**練習問題**
1. モバイルゲーム会社Carbonatedの記事では、同社のスタジオはどこにあるとされているか。
2. モバイルゲーム会社Carbonatedの記事について、最後の文に続く内容を書け。

**原文**
ロサンゼルス海岸沿いのスタジオで、モバイルゲームを開発
Carbonatedは、モバイルゲームのベテランたちが集まり、2015年に立ち上げたスタートアップ。ロサンゼルスの海岸沿いのエルセグンドにスタジオを構え、ハードコアな対戦型モバイルゲーム「MADWORLD」を開発中だ。
2020年に大手VCのAndreessen Horowitzなどから850万ドルのシードラウンドの資金調達を行い、ゲームのローンチに向けて準備を進めている。
Image: Carbonated Carbonatedの開発する「MADWORLD」
「私たちはモバイルゲーム市場をターゲットにしています。ハードコアな対戦型ゲームは、ゲーム機やパソコン向けに開発されており、モバイルで遊ぶ仕様になっていません」と創業者でCEOのTravis Boatman氏は語る。
モバイルのゲームプレイヤーは26億人を超え、ゲーム市場規模の1600億ドルのうち半分程度を占めると予想されている。仕事や家庭生活で忙しい人々は、ゲーム機やパソコンでゆっくりゲームを楽しむ時間はなく、すきま時間にモバイルでゲームを遊ぶ傾向があるという。Carbonatedはそんなプレイヤー層をターゲットにしている。
Carbonatedの目玉となるのは「Carbyne」と呼ばれるLiveOpsのプラットフォームの技術だ。
ゲームの大型アップデートをした場合、すべてのプレイヤーがアップデートを気に入るわけではありません。私たちは特定のプレイヤーの特定のコンテンツを提供できる機能を開発しました。Carbyneは、あらゆる形態のコンテンツを迅速に作成・修正し、ダウンタイムなしでプレイヤーに配信することができます」。
Image: Carbonated ビールを片手にモバイルでプレイできる操作性を実現。
また、他の企業と提携したAI技術の開発も行っている。モバイルには大きな画面も、キーボードもない。操作性はどうしても限られてしまう。
Carbonatedは、ゲーム上にスワイプするとAIがプレイヤーの意図を汲んで自動で実行する機能を開発しているという。「iPhoneのタッチスクリーンには、タップしやすくするために多くの技術が投入されています。私たちも同じようにモバイルでゲームをしやすくする多くの技術を開発しています」。
ゲームボーイを初めてプレイしたときの衝撃
CarbonatedのCEOであるBoatman氏は、モバイルゲームの草創期から活躍してきた一人である。25年以上ゲーム業界で活躍した後、2015年に起業した。Boatman氏にこれまでのキャリアについても振り返ってもらった。
Boatman氏が最初にモバイルゲームの可能性を感じたのは、日本のゲームボーイをプレイしたことだった。

**提供情報**

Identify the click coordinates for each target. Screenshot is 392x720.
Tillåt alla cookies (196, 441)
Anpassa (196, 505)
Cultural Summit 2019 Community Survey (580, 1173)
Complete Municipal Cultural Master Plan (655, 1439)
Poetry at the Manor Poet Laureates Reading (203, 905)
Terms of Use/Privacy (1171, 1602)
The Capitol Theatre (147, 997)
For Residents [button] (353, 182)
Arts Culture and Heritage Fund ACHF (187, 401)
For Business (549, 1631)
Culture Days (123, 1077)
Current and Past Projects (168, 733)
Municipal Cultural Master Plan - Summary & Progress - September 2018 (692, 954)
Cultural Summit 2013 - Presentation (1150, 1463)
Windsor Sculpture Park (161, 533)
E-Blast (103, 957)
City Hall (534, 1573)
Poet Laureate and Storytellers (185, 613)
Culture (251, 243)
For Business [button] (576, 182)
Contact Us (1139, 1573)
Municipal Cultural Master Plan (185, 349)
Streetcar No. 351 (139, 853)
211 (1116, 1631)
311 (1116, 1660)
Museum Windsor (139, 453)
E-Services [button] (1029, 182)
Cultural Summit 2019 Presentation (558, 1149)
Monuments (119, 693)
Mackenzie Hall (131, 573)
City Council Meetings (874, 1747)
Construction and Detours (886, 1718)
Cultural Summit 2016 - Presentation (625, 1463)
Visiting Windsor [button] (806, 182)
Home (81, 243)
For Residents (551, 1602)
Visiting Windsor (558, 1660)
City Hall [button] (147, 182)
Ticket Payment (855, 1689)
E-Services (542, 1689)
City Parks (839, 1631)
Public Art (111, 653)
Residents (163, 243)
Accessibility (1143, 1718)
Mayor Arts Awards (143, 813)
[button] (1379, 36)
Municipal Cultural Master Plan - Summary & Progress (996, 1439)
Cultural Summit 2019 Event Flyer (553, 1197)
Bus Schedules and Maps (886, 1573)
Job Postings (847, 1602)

**解答**
1. ロサンゼルスの海岸沿いにあるエルセグンドである。

2.
「初めてゲームボーイをビーチでプレイしたことを今でも覚えています。それまでゲームはコンピュータの前でするものでした。しかしモバイルゲームがあれば、大好きなゲームをしながら、外に出ることができるんだと衝撃を受けたのです」。
Zyngaでゲーム業界の大変化を目の当たりに
Boatman氏は大手玩具メーカーのMattelを経て、2001年からゲームパブリッシャーのJAMDAT Mobileにてゲームライセンスの取得に携わった。当時の大きな仕事の一つは、テトリスのグローバルライセンスの取得だった。グローバルで初期モバイルゲームの仕事を手がけたJAMDAT Mobileは上場を果たし、2006年にElectronic Artsに買収された。
「私はモバイルゲームのピークはまだだと思ってゲームを作り続けていました。そうしたらiPhoneが登場し、アプリストアが生まれました。すぐその後にAndroidも誕生し、モバイルゲームビジネスは再び成長し始めたのです」。
転機となったのは、ソーシャルゲーム会社のZyngaでの経験だった。2011年にBoatman氏はZyngaに入社し、モバイルゲームの開発に打ち込んだ。その時、ゲーム業界の大きな変化を目の当たりにした。
「それまで見たこともないような、ゲーム業界の大きな変化を目の当たりにしました。それは、パブリッシャーにとって非常に高価で難易度の高い技術の多くが、コモディティ化されてきたのです。それまで配信、顧客獲得、ゲームエンジン、同時プレイサービス、ストレージ、カスタマーサービス、顧客調査、データ分析などの機能を構築するには、大きなコストがかかっていましたが、GAFAなどによって無料で提供されるようになりました」。
誰でもパブリッシャーになれる環境が整い、小規模なパブリッシャーが勝ち組になるケースも増えてきた。Boatman氏はゲームと顧客に集中するゲームスタジオを立ち上げるべく、2015年にCarbonatedを立ち上げたのだった。
Image: Carbonated テスト版のゲームを提供中。プレイヤーのフィードバックをすぐにゲームに反映している。
現在、Carbonatedの開発する「MADWORLD」はクローズドでテスト版を提供し、プレイヤーからのフィードバックをもとにゲームを改善を続けている。
「LiveOpsの素晴らしいところは、プレイヤーの声に耳を傾け、何を求めているのか、何を求めていないのかを把握し、そのコンテンツを作成し、迅速にお届けできる点です」。
また今後は世界各地でのイベント開催を企画している。日本、韓国、中国でもユーザーを集めたイベントを開催したいと考えている。